I had not expected that they would just start collecting food in the neighborhood because for the past week I was trying to ease them into the process by first meeting with Aisling who collected food there a few months back. Guess they aren’t into easing. They said they started in the back portion of the neighborhood and covered a few blocks. Some folks gave them food. Other said they would be ready next week. Lori and Dennis also said that a number of neighbors told them to keep up the good work even though it was their first Sunday. They found those words very encouraging.
When I asked them how it felt to walk up to a home, knock on the door and ask for a food donation, they both got a little uneasy. “That’s the hard part,” Dennis replied, “but I can tell once you make the initial calls, it gets easy, even fun collecting the food.”
His words reminded me of something I recently read about Presidents Obama in his book The Audacity of Hope when he got into politics and had to make cold calls drumming up donations for his first campaign.
“You know that hollow or insecure feeling you have in your gut when knocking on the door,” I asked, “we all get that even President Obama. He said when confronted with making those calls, he used to take frequent bathroom breaks, go for coffee a lot and talk about fine-tuning his speeches with his staff. Anything to avoid the dreaded calls.”
They laughed and I could see they felt better. “It’s painful, “Lori admitted, “but soon we will know everyone in the neighborhood and those calls will be done. And besides, look at all the food we just collected.”
They’re going to be good at One Can A Week. It’s obvious they like responsibility because they just jumped right in.
SHS (Scott Hughes Solution)
Tucson has scores of housing developments and communities where door to door solicitation is verboten by the association even if one is a resident in the community. I have been thinking about a way to introduce One Can A Week to these often upscale residences but to no avail. Then today my business partner told me about his best friend Scott who has introduced One Can A Week into his community with little fanfare but it’s working like a charm.
Instead of visiting his neighbors one by one, he puts up a sign on the communal mailboxes (the associations don’t even like the postman going door to door) asking for food donations for the Community Food Bank. He provides a box by the mailboxes every Wednesday where his neighbors can drop off their One Can A Week.
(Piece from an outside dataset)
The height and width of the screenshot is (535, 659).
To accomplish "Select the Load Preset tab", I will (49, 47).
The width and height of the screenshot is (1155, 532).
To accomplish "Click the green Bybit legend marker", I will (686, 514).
This is brilliant. They are near their homes and they go to get their mail six days a week. It is a routine, not a hardship as delivering a can a week to the office or school would be. Instead of putting the donation on their porches, they put it in a box by the mailboxes. This is the next best thing to a porch. Scott picks up the boxes of food Wednesday night and repeats the process the next week. Then every month Scott will post the amount of food they have collected to keep his neighbors informed and motivated.
The best way One Can A Week works is to pick up the food from neighbors weekly. But Scott may have just invented another best way to get solicitation-free communities involved. Great going, Scott!
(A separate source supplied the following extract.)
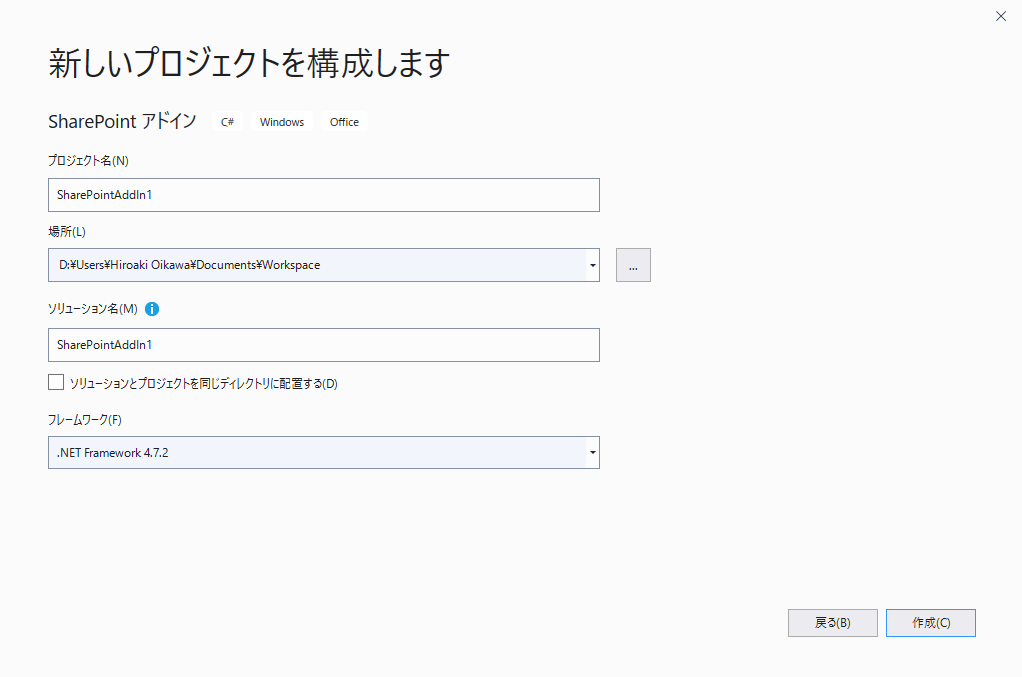Click the C# language tag
Image resolution: width=1022 pixels, height=677 pixels.
click(x=228, y=122)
As I left for work two days following my conversation with Ernesto I noticed all of the potholes were fixed. Way to go Abe! I thank you and my axles thank you. In the next day or so if you could call Abe Marques at 791-4231 to thank him or simply send him an email at email@example.com I certainly would appreciate it. Or you can join me at our monthly Miles Neighborhood meeting this Wednesday, December 16th at 6:30 pm in the Miles School and thank him personally. That’s what I am going to do.
I did notice one rather large pothole surrounded by a bunch of budding potholes that was not repaired. It is on Miles Street in front of my friend’s house. (See photo on right.) I thought perhaps the oversight might have something to do with my friend’s political affiliation in our decidedly Obama neighborhood. Just kidding! Abe will have that nasty pothole fixed in no time now that he knows about it.
For the past two weeks the Community Food Bank through the media has been asking folks to donate breakfast cereal because they are experiencing a shortage. Miles folks got the message and added a number of huge boxes of cereal to their regular donations. Imagine if all of Tucson’s neighborhoods were participating in One Can A Week. The Community Food Bank could put out a special call one week and meet their demands the next. I can see it happening … we just need to keep on pressing forward.